Gratitude Blog Day 3: An Ode To Post-Traumatic Growth

Kala Farnham
Aug 31, 2018 · 3 min read

Courage isn’t a battle cry that calls out one day and is exhausted the next. Courage is a gentleness that bends and sways through the currents of time, it is taking life by the horns with the lightness of small hands.

We can’t change the cards we were dealt, but we can choose how to play them. Precisely one year ago I came out to my family and community about the sexual abuse I endured as a child. Before that, I had only spoken to a select few about my experience. Sharing my truth was in many ways a liberation, unfastening the chains that held me down from fully engaging in the healing process.
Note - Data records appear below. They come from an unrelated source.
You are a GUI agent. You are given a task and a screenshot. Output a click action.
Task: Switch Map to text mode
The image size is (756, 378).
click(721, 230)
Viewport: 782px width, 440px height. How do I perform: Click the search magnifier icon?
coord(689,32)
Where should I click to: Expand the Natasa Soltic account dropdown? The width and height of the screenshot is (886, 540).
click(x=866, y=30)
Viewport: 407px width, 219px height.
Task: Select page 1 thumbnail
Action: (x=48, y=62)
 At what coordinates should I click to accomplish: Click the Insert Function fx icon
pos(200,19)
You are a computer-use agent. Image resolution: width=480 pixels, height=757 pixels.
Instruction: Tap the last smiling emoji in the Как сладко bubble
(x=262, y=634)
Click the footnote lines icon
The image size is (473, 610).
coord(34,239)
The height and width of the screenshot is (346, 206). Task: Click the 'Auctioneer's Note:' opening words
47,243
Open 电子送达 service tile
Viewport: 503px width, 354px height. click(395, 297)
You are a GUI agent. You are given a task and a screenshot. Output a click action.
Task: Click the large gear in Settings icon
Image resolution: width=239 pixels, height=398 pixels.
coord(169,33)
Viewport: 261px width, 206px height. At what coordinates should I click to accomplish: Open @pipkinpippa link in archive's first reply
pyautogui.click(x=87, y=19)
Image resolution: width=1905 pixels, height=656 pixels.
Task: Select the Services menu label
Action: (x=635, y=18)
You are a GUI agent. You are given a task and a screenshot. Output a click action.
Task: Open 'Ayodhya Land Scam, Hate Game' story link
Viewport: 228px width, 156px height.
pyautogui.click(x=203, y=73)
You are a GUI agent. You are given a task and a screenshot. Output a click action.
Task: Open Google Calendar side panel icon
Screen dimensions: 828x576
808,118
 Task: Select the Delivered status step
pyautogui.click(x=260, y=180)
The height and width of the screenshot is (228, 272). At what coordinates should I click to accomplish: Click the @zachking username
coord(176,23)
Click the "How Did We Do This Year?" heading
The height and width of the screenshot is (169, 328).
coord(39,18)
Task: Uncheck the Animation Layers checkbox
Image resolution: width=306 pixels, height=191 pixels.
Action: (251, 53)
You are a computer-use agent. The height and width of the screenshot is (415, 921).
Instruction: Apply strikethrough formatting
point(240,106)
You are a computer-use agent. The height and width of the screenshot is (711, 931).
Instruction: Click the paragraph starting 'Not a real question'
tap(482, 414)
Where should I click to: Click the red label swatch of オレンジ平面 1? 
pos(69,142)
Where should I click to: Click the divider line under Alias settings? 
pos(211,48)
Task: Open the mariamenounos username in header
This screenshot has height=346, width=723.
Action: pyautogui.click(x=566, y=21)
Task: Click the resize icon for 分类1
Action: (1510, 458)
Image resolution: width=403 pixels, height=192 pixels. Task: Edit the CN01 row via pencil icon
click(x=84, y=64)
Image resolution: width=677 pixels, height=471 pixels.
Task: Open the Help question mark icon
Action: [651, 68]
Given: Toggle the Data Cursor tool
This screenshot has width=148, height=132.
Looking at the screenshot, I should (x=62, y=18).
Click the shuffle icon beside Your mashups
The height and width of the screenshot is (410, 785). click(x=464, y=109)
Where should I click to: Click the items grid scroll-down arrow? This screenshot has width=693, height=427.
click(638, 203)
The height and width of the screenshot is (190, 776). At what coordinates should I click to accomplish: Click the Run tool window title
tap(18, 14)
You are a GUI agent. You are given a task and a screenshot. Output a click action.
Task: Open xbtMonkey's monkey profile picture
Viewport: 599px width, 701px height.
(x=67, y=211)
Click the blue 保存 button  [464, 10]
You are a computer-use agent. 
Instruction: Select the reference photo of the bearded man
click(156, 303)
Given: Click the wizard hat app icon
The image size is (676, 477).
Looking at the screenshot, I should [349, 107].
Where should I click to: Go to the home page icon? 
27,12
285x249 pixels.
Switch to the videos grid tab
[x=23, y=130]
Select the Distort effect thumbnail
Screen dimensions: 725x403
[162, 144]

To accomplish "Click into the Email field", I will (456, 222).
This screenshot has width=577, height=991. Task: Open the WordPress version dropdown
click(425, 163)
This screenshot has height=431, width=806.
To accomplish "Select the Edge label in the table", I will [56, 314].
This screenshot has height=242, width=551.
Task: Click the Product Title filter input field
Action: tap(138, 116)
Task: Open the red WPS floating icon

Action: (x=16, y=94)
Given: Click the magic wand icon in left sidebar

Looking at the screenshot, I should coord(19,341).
For today’s gratitude post, I’m reflecting on the gift of post-traumatic growth through sharing this prose poem, written in the format of an open letter, addressed in part to my abuser and in part to the monster in my head, C-PTSD.

It’s a letter that I return to often, whenever I need to be reminded of my intention to release the cycle of suffering, and to come back to a place of self-love and healing:

Small Hands

No more will I carry your bitterness like a heavy weight in my heart. No more will I let you sink my ship with jagged words or flood my soul with a deluge of shame. No more will I drag myself down with the ball and chain of your blame, “this is your fault.” For I have been wearing my flag at half mast for too long, mourning the wild child who was broken too fast, picking up the pieces of your darkness with the lightest touch of small hands. I have been a vessel for your fears too long, washing away my own tears with the same gentle courage it took to forgive you, again and again.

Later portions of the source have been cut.